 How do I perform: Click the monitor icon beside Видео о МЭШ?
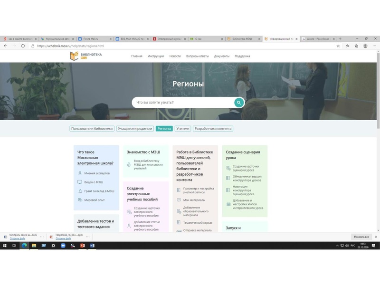pos(80,182)

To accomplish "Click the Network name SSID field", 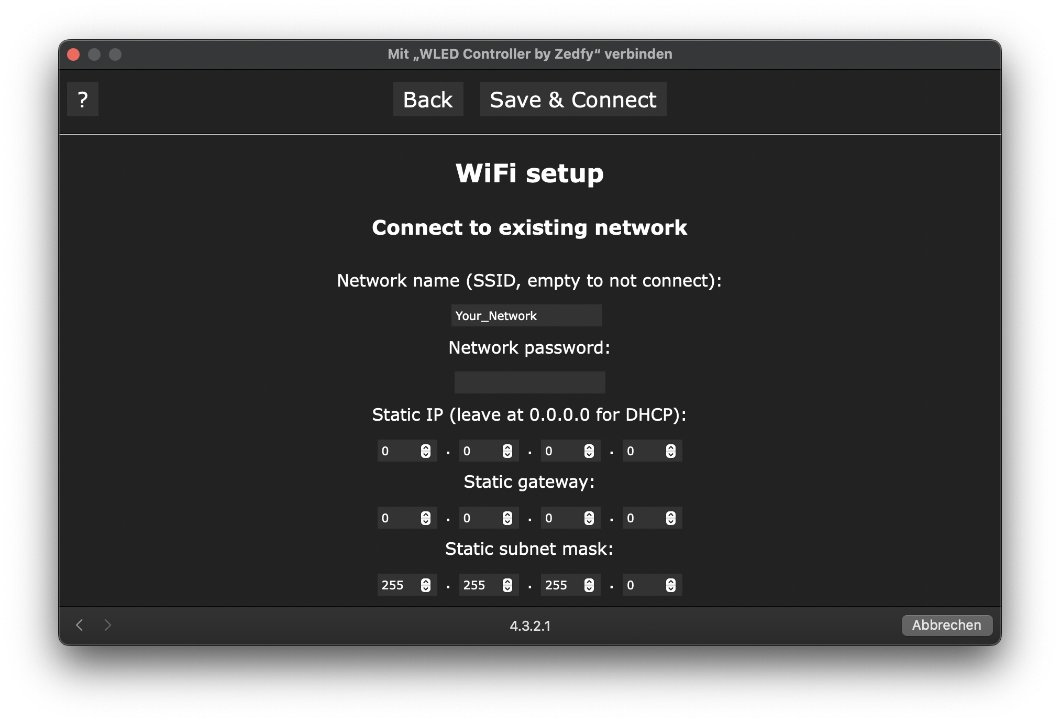I will click(526, 315).
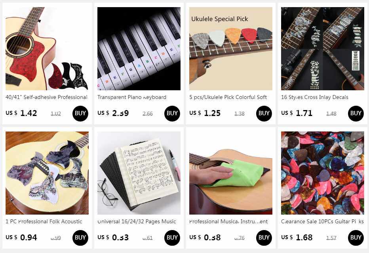This screenshot has width=369, height=253.
Task: Click BUY for 16 Styles Cross Inlay Decals
Action: [x=356, y=114]
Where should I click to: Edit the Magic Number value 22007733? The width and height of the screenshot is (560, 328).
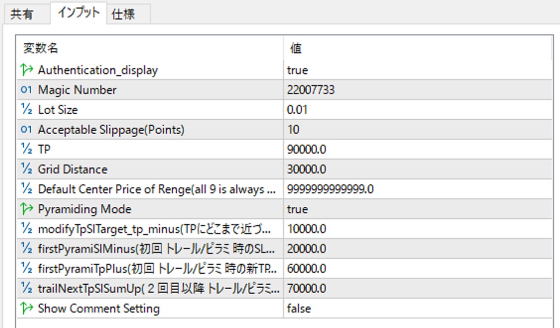[311, 90]

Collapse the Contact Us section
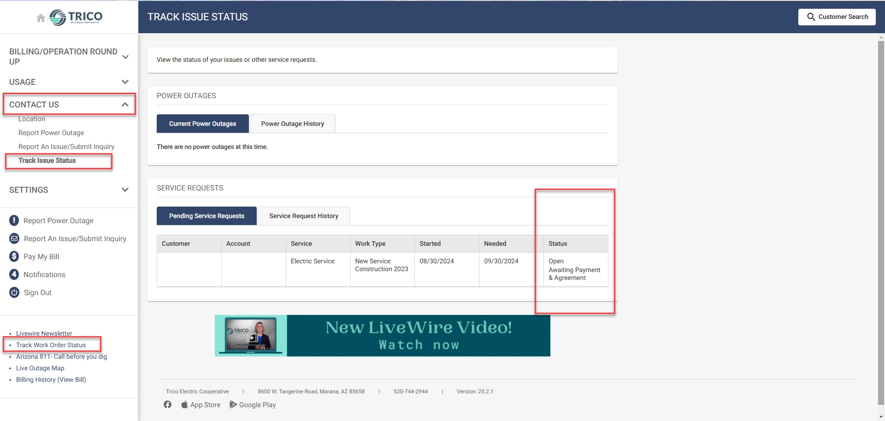pos(125,105)
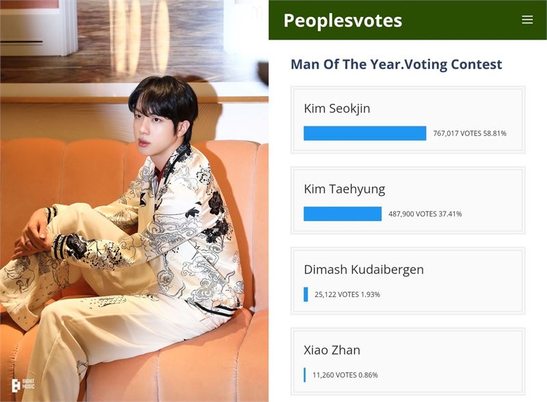
Task: Click Kim Taehyung's blue vote bar
Action: [x=343, y=214]
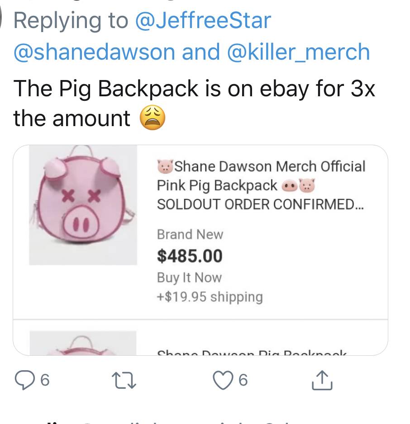410x424 pixels.
Task: Tap the Buy It Now label
Action: [189, 278]
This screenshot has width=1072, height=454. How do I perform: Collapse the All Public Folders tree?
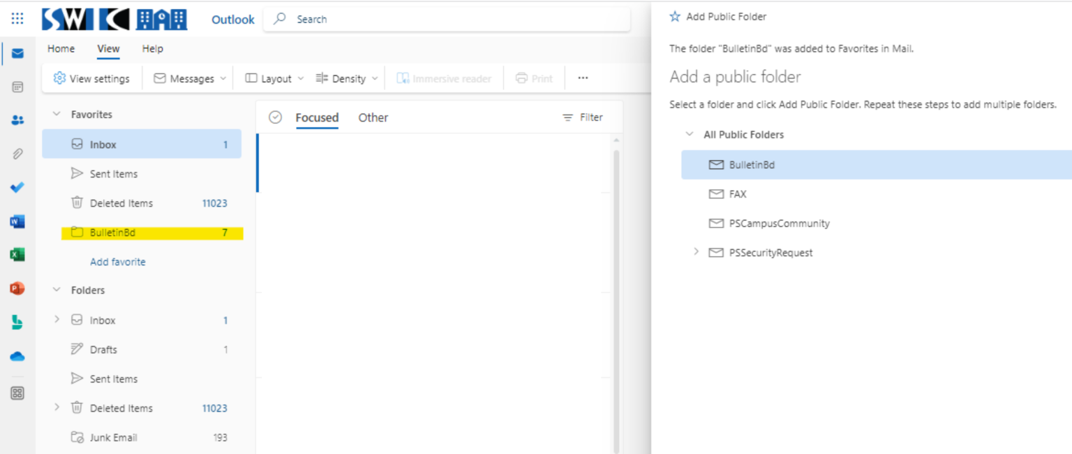pos(690,134)
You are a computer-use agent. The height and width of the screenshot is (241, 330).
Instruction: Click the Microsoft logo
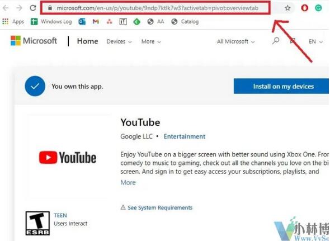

- Directions for this task -
Please return, exactly and with pictures omitted, the lines from the line holding "This screenshot has width=1072, height=454." through the end of the data above, inclusive.

- Your solution -
This screenshot has width=1072, height=454. How do I perform: Collapse the All Public Folders tree?
pos(690,134)
You are a computer-use agent. The height and width of the screenshot is (241, 330).
Instruction: Click the Microsoft logo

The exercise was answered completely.